Oh, dear. She reached out her hand and groped for his, coming up against a hard masculine thigh and—oops!
“What the hell are you up to?” he yelped, jumping backward.
She giggled before she could stop herself. This whole thing was in danger of deteriorating into farce. “Sorry. I was trying to find your hand to lead you to the house,” she explained lamely.
She reached out again, and after a second of distrustful silence she felt his fingers contact hers.

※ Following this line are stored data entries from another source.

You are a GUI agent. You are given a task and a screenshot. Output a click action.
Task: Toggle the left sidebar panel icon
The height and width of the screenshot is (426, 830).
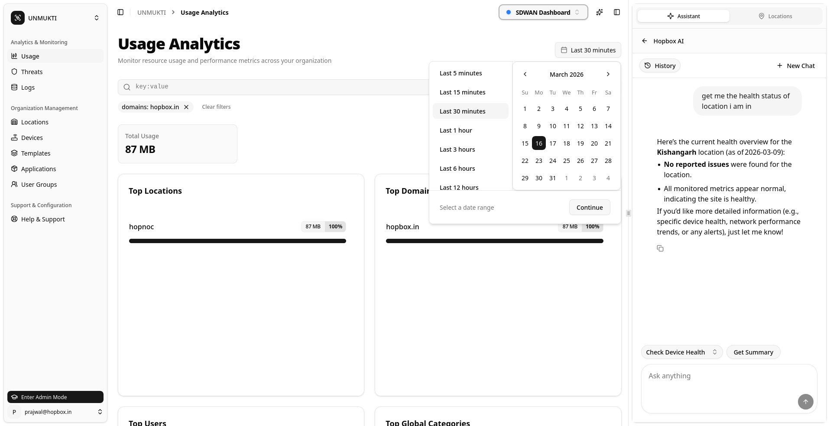pos(120,12)
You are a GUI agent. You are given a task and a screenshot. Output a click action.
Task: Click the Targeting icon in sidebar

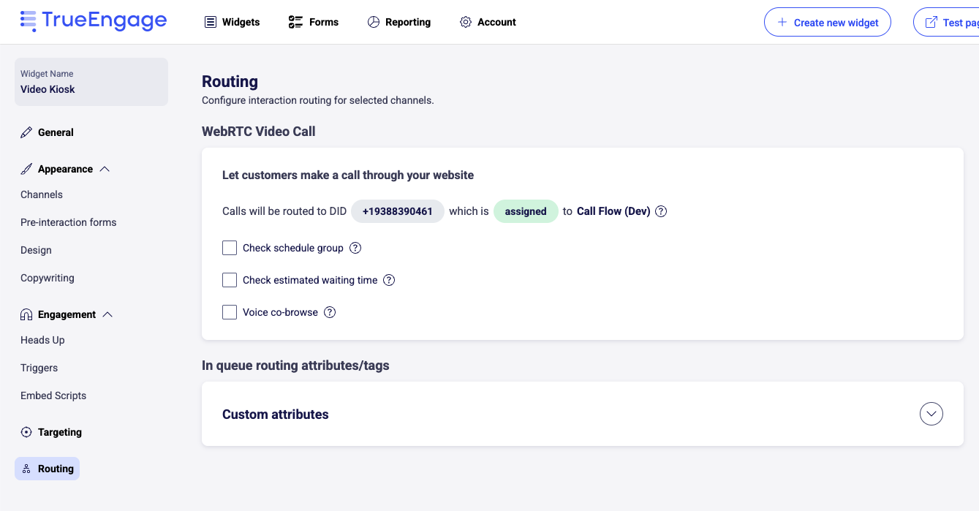(26, 432)
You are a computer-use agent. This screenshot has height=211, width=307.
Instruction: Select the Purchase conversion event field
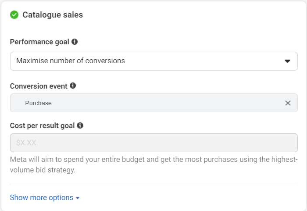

Caroline Anderson has the mind of a butterfly. She’s been a nurse, a secretary, a teacher, she once ran her own soft furnishing business, and has now settled on writing. She says, “I was looking for that elusive something. I finally realized it was variety, and now I have it in abundance. Every book brings new horizons and new friends, and in between books I have learned to be a juggler. My teacher husband, John, and I have umpteen pets, two horse-mad daughters—Sarah and Hannah—and several acres of Suffolk that nature tries to reclaim every time we turn our backs! When I’m not writing, walking the dogs or waging war on the garden, I’m often driving around Suffolk behind the wheel of an ancient seven-and-a-half-ton horse lorry. Variety is a two-edged sword!”
A Funny Thing Happened…
Caroline Anderson
www.millsandboon.co.uk
To Gill and Russell Darbyshire, who have
been a fount of vital and not-so-vital information!
Without them this book would not have been the same.
Thanks, guys !
CHAPTER ONE
‘TYPICAL! Now where do I go?’
Sam opened his window and a blast of snow worthy of the Arctic plastered itself on his face. He lifted his hand to shield his eyes, ignoring the stinging bite of the blizzard in a vain attempt to see the sign.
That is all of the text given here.